Par-delà les projecteurs et les écrans, il y a des hommes discrets, mais essentiels, qui façonnent l’âme du cinéma et de la télévision. Bitjoka Bondol Mbock est de ceux-là. Producteur, réalisateur, enseignant et formateur aux métiers de l’audiovisuel, il a fait de l’image un langage, de la transmission un devoir, et de la culture un engagement.
Né avec le rêve d’être architecte, Bitjoka entame pourtant ses études supérieures en Allemagne dans le domaine de l’ingénierie des télécommunications, avant de poursuivre en France, dans les réseaux télécoms. Mais rapidement, l’appel de l’art se fait plus fort. “C’est pour confirmer mon identité bantu et mon amour pour l’art que j’ai abandonné les télécommunications”, aime-t-il confier. Une reconversion audacieuse, guidée par l’intuition que sa place était ailleurs : derrière une caméra, au cœur de la création. Formé comme assistant réalisateur en cinéma et télévision, Bitjoka débute à France Ô, où il gravit les échelons jusqu’à la direction des antennes au service de production. Il y réalise de nombreux spots et émissions pour le réseau France Télévisions outre-mer.
Parmi ses œuvres marquantes figurent La Famille Salsa, avec Nino Vasquez, le “Pape” de la salsa, L’Esprit de Jenny, hommage vibrant à Jenny Alpha présenté au Festival d’Avignon, ou encore L’Afrique noire à l’image, réflexion poignante sur la représentation des Africains dans les médias. Il signe également Tara, et collabore avec JPS Production pour la réalisation de clips vidéo, tout en développant des projets de documentaires pour ZDF, ARTE ou M6. Curieux insatiable, Bitjoka ne se contente pas de tourner. Il analyse. Il expérimente. Il questionne. Il se plonge dans l’étude de la colorimétrie, explore le cinéma post-colonial et soutient une thèse sur Trafic de Jacques Tati. Aux côtés du professeur Khoepner, ex-directeur de la célèbre école de cinéma de Berlin, il coécrit un ouvrage sur les situations standards du cinéma.
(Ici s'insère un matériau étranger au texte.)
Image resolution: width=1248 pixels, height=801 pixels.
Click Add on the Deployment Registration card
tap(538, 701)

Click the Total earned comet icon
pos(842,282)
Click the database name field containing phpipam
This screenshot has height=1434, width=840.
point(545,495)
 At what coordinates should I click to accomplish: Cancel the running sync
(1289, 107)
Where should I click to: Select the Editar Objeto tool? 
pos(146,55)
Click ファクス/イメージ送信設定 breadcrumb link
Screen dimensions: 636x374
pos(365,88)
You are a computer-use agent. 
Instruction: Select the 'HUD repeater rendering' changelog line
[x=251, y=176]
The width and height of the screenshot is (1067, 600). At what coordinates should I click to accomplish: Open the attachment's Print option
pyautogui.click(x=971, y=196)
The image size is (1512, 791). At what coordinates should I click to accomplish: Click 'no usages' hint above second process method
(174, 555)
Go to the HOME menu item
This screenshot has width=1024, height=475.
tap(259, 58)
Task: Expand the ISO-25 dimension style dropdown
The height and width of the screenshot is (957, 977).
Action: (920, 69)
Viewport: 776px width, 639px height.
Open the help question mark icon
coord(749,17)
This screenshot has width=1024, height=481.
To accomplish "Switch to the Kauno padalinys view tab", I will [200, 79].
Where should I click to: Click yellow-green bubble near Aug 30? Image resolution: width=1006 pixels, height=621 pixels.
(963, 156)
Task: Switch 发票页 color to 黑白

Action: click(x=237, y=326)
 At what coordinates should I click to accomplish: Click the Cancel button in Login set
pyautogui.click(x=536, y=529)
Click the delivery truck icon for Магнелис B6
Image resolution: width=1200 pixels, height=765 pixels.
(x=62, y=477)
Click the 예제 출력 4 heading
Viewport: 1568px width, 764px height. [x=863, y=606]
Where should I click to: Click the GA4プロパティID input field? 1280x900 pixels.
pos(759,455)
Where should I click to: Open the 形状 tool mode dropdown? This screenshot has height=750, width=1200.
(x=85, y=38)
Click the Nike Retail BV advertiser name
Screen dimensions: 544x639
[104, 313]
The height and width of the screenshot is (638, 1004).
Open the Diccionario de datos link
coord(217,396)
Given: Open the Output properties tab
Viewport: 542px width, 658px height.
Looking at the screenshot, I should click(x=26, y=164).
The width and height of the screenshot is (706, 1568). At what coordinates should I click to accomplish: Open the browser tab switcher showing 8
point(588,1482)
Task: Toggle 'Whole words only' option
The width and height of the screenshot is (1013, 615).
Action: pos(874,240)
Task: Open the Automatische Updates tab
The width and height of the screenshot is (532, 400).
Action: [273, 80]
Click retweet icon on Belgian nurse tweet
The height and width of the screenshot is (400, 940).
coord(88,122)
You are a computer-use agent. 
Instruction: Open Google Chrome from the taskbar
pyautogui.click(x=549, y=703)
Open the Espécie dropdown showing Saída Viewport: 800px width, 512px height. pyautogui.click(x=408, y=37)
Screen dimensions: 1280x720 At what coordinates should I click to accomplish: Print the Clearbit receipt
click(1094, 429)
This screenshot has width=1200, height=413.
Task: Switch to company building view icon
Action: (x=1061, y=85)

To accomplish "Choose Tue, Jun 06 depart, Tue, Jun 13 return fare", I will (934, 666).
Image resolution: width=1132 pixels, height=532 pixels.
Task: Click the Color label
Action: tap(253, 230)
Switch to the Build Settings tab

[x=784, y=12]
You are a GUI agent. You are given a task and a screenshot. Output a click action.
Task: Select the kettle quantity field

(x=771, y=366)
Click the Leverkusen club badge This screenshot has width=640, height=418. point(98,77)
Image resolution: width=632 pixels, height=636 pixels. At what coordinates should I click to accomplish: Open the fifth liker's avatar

Loin des cloisons académiques, il s’intéresse aussi à la théologie, l’histoire, la psychanalyse, l’ethnologie autant de disciplines qui nourrissent sa vision du monde et de l’image. La maladie, survenue de manière brutale, l’éloigne des plateaux pendant près de dix ans. Mais pas de la passion. Il devient formateur, intervenant dans les filières du cinéma, et participe activement aux journées de réflexion sur la production audiovisuelle organisées par l’UNESCO. Il s’engage aussi au sein du Réseau Africain des Promoteurs d’Événements Culturels (RAPEC), convaincu que l’Afrique doit bâtir son propre écosystème culturel. Il collabore étroitement avec le producteur François Marthy (À la Prod) et accompagne, aux côtés du professeur Philippe Brunet, la troupe Demodocos de la Sorbonne dans ses représentations à travers la France.
À un moment charnière de sa carrière, il signe un contrat avec une fondation suisse pour la production d’un long métrage. Un projet interrompu par la maladie, mais jamais abandonné. Derrière son allure simple, parfois négligée, se cache un esprit brillant, un homme de paix, un humaniste sincère. Bitjoka Bondol Mbock préfère murmurer dans l’ombre que briller à tout prix. Il est de ces passeurs qui éclairent les chemins sans jamais chercher à être au centre de la scène. Toujours prêt à tendre la main, à secourir, à transmettre. Aujourd’hui encore, c’est avec la même humilité et le même amour du métier qu’il accepte de partager son expérience. Non pas pour se raconter, mais pour inspirer. Pour rappeler que derrière chaque image, il y a une vision. Derrière chaque parcours, une vocation. Et derrière chaque silence, une œuvre en devenir.